ACLS: Adaptive and Conditional Label Smoothing for Network Calibration
This work addresses network calibration for improving confidence estimates in deep learning models, presenting an incremental analysis and method.
The paper tackled the problem of network calibration in deep neural networks by analyzing existing regularization-based methods and introducing a new loss function called ACLS, which demonstrated effectiveness across multiple benchmarks including CIFAR10, Tiny-ImageNet, ImageNet, and PASCAL VOC.

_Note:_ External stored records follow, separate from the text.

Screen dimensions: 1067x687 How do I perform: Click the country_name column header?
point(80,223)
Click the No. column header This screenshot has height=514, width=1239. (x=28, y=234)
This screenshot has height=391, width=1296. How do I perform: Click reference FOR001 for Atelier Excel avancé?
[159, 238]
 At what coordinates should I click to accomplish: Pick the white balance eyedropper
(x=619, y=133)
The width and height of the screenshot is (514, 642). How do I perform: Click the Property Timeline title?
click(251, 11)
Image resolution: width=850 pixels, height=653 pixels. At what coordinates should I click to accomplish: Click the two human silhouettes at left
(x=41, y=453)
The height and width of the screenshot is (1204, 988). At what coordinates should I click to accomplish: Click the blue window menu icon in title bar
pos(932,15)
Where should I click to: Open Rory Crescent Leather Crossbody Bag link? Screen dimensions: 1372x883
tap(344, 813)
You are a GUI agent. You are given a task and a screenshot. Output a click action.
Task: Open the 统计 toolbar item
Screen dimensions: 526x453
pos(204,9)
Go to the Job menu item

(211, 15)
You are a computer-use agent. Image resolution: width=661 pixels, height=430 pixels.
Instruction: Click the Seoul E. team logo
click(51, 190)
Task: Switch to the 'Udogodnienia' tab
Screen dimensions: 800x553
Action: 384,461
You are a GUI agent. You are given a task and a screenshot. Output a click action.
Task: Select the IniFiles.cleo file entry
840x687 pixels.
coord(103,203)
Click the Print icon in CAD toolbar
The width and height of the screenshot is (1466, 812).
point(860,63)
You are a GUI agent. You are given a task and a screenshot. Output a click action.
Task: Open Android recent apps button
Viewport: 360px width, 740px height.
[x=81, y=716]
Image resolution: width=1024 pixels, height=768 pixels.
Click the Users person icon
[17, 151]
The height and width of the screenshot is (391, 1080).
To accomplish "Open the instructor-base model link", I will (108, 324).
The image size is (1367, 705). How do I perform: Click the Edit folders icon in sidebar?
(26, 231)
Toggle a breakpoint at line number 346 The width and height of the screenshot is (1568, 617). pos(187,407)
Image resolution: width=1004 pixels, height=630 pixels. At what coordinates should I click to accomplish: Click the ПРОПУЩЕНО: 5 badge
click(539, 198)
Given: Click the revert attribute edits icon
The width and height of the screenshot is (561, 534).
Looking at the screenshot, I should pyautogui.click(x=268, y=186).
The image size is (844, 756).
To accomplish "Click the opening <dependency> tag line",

We address the problem of network calibration adjusting miscalibrated confidences of deep neural networks. Many approaches to network calibration adopt a regularization-based method that exploits a regularization term to smooth the miscalibrated confidences. Although these approaches have shown the effectiveness on calibrating the networks, there is still a lack of understanding on the underlying principles of regularization in terms of network calibration. We present in this paper an in-depth analysis of existing regularization-based methods, providing a better understanding on how they affect to network calibration. Specifically, we have observed that 1) the regularization-based methods can be interpreted as variants of label smoothing, and 2) they do not always behave desirably. Based on the analysis, we introduce a novel loss function, dubbed ACLS, that unifies the merits of existing regularization methods, while avoiding the limitations. We show extensive experimental results for image classification and semantic segmentation on standard benchmarks, including CIFAR10, Tiny-ImageNet, ImageNet, and PASCAL VOC, demonstrating the effectiveness of our loss function.